A single number is required: how many lines in the data below contain "Navigate".

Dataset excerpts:
○ ○ ○ ○ ○

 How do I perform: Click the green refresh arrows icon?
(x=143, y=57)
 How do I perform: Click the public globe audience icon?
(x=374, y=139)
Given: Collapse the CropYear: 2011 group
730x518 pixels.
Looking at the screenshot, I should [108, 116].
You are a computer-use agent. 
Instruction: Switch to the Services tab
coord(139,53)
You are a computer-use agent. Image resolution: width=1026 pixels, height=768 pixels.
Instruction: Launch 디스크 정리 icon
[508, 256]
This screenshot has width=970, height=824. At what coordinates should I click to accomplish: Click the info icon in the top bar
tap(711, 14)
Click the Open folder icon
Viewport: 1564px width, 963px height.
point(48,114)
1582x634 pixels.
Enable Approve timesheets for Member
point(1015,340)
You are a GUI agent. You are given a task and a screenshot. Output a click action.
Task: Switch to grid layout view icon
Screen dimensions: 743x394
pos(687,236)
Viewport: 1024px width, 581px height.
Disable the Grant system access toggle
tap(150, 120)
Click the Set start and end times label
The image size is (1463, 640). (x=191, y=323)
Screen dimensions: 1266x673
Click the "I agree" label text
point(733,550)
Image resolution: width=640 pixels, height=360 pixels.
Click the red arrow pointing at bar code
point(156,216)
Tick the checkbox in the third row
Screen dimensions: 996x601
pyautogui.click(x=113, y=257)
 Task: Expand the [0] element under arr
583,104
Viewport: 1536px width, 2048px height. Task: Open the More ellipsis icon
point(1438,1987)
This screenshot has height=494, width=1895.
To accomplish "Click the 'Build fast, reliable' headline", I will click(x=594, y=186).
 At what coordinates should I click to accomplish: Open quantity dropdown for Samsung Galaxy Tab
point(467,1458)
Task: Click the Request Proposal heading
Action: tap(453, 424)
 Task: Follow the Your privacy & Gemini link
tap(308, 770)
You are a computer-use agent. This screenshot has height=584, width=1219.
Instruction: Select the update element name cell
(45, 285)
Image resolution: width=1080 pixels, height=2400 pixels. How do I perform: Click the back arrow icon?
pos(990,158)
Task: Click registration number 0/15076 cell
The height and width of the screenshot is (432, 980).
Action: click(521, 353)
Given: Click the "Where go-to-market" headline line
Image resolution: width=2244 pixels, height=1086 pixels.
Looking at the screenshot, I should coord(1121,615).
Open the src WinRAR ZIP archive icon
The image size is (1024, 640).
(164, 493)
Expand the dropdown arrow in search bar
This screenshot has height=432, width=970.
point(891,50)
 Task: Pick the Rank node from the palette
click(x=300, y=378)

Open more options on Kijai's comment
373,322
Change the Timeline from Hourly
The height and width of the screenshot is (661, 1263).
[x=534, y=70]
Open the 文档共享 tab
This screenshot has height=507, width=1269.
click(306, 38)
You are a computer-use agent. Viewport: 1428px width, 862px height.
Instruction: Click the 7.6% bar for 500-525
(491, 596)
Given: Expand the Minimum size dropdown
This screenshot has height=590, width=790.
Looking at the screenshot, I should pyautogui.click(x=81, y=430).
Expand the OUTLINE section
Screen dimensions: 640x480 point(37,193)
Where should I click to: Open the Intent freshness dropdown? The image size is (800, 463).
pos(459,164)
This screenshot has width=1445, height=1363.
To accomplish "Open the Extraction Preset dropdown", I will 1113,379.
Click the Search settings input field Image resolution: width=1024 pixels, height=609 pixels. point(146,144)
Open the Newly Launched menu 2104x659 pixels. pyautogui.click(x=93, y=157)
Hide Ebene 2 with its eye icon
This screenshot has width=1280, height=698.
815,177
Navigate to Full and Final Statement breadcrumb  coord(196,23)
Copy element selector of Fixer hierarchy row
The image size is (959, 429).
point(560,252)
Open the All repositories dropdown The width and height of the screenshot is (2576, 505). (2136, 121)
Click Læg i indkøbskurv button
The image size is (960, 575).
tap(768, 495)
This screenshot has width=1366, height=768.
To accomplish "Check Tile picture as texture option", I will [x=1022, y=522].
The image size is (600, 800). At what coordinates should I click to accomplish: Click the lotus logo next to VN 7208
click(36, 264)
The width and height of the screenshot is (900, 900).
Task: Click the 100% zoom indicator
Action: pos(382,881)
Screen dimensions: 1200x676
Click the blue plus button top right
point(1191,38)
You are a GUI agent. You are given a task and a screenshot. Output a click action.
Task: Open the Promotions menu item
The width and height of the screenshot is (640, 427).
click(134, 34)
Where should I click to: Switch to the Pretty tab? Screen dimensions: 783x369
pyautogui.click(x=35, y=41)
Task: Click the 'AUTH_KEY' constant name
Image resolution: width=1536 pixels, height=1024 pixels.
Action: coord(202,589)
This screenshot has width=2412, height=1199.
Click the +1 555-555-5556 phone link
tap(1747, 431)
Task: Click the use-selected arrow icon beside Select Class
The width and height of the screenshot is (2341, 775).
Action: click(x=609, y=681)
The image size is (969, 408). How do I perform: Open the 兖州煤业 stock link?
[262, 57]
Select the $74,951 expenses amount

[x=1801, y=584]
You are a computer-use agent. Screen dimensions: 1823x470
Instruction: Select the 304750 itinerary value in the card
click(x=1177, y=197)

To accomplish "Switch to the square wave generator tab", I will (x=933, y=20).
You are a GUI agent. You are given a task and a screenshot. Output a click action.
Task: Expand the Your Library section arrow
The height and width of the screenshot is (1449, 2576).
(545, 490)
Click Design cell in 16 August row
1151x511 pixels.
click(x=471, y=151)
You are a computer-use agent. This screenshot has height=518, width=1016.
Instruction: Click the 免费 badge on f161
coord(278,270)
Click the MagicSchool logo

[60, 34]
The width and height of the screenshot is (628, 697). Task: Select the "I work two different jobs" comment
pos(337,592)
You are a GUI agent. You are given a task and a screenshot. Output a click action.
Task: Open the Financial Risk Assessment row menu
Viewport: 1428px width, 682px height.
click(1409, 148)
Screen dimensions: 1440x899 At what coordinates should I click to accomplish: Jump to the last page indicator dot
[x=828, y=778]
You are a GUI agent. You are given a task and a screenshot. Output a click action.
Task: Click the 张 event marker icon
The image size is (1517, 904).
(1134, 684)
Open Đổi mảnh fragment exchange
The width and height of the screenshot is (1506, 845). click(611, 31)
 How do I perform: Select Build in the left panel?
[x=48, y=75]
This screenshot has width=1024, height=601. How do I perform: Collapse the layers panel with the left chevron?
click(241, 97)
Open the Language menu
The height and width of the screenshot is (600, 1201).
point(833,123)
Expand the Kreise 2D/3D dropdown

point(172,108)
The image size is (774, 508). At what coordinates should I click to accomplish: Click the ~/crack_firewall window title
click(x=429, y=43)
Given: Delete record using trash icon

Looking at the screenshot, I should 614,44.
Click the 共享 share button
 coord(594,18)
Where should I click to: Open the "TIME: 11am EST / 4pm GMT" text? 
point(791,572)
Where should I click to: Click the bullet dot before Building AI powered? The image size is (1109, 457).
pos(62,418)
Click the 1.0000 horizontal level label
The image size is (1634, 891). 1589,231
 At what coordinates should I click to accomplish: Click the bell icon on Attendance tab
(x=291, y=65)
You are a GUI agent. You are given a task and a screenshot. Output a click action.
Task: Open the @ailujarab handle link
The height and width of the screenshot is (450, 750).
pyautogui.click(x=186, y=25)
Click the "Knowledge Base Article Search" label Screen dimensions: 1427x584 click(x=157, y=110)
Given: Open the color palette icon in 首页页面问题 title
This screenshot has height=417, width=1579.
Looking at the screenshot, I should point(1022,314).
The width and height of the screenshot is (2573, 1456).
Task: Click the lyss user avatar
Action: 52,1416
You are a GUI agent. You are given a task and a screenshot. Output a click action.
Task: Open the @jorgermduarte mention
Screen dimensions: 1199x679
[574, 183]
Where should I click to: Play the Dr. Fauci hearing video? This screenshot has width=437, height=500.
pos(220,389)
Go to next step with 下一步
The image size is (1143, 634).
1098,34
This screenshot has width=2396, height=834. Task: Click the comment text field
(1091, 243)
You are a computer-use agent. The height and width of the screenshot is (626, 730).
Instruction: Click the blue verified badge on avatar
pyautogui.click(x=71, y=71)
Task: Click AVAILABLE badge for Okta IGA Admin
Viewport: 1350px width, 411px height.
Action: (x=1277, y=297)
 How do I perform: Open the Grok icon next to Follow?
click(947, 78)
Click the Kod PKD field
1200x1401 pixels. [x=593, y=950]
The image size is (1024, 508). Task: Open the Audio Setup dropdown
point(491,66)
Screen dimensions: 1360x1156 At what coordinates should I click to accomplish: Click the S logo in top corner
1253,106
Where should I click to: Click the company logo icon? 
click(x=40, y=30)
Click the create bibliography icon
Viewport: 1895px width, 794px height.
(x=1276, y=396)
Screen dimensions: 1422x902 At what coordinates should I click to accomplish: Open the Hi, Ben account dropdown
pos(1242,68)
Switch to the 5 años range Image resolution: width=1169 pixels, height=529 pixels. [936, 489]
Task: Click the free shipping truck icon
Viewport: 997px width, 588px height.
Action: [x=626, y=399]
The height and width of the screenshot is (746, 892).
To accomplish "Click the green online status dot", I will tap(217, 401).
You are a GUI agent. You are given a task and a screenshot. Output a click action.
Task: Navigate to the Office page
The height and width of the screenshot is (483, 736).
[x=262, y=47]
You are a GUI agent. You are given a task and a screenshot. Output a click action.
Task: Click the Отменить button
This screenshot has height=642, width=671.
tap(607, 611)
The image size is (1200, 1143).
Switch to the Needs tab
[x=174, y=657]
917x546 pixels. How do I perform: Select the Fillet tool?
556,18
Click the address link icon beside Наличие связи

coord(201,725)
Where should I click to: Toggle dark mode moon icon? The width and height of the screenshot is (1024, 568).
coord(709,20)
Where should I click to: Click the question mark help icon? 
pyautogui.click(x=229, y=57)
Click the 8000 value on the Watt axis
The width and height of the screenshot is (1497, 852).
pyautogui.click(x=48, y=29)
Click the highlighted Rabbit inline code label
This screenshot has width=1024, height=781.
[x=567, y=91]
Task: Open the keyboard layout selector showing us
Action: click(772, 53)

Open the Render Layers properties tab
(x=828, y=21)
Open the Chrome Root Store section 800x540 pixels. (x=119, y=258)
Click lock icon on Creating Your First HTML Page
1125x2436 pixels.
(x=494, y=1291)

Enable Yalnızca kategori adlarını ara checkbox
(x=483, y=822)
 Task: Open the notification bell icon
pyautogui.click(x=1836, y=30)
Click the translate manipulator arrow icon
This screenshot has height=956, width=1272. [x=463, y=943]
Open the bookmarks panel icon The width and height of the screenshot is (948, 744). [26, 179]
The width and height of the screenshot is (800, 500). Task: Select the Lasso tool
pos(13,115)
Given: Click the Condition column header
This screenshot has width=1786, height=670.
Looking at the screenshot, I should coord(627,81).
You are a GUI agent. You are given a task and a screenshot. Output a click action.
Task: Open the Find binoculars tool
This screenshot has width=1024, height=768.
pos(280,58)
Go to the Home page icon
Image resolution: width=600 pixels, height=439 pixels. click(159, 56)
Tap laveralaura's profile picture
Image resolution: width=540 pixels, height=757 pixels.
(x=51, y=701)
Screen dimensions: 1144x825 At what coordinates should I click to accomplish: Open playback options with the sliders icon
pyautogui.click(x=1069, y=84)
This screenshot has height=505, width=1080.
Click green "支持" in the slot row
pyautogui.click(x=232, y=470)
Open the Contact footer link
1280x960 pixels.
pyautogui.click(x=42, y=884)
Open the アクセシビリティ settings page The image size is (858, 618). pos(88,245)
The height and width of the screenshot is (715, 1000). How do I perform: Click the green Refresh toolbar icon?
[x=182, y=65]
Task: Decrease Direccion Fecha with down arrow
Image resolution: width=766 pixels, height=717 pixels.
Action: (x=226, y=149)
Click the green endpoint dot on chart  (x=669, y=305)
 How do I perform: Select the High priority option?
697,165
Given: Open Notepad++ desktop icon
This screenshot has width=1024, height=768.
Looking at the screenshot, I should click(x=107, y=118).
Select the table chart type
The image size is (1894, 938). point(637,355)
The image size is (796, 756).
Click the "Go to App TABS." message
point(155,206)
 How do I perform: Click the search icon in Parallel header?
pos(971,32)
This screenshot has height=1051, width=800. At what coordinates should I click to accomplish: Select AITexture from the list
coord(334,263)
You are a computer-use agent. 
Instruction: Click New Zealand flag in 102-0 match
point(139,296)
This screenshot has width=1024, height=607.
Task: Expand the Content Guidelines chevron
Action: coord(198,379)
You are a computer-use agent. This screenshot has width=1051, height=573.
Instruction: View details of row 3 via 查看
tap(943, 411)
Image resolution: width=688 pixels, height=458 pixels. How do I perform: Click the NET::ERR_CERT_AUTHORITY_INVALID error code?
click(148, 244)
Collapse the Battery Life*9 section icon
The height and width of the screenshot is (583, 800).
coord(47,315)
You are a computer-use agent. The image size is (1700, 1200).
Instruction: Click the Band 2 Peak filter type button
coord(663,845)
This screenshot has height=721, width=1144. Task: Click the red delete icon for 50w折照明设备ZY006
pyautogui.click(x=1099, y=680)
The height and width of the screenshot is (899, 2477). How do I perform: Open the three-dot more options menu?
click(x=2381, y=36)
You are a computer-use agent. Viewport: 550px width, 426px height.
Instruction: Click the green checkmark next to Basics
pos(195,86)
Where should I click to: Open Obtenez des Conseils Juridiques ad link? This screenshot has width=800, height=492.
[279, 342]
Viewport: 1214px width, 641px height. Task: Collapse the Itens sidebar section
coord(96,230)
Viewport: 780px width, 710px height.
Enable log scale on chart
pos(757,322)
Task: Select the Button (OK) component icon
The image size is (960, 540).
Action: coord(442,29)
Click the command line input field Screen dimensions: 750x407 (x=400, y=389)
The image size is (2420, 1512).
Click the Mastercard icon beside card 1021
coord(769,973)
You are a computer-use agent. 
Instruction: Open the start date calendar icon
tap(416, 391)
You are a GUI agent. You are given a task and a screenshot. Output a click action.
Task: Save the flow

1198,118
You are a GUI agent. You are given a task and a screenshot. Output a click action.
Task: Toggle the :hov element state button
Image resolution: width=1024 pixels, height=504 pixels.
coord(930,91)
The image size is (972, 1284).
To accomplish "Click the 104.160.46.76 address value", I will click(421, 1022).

○ ○ ○ ○ ○

RESPONSE AREA: 2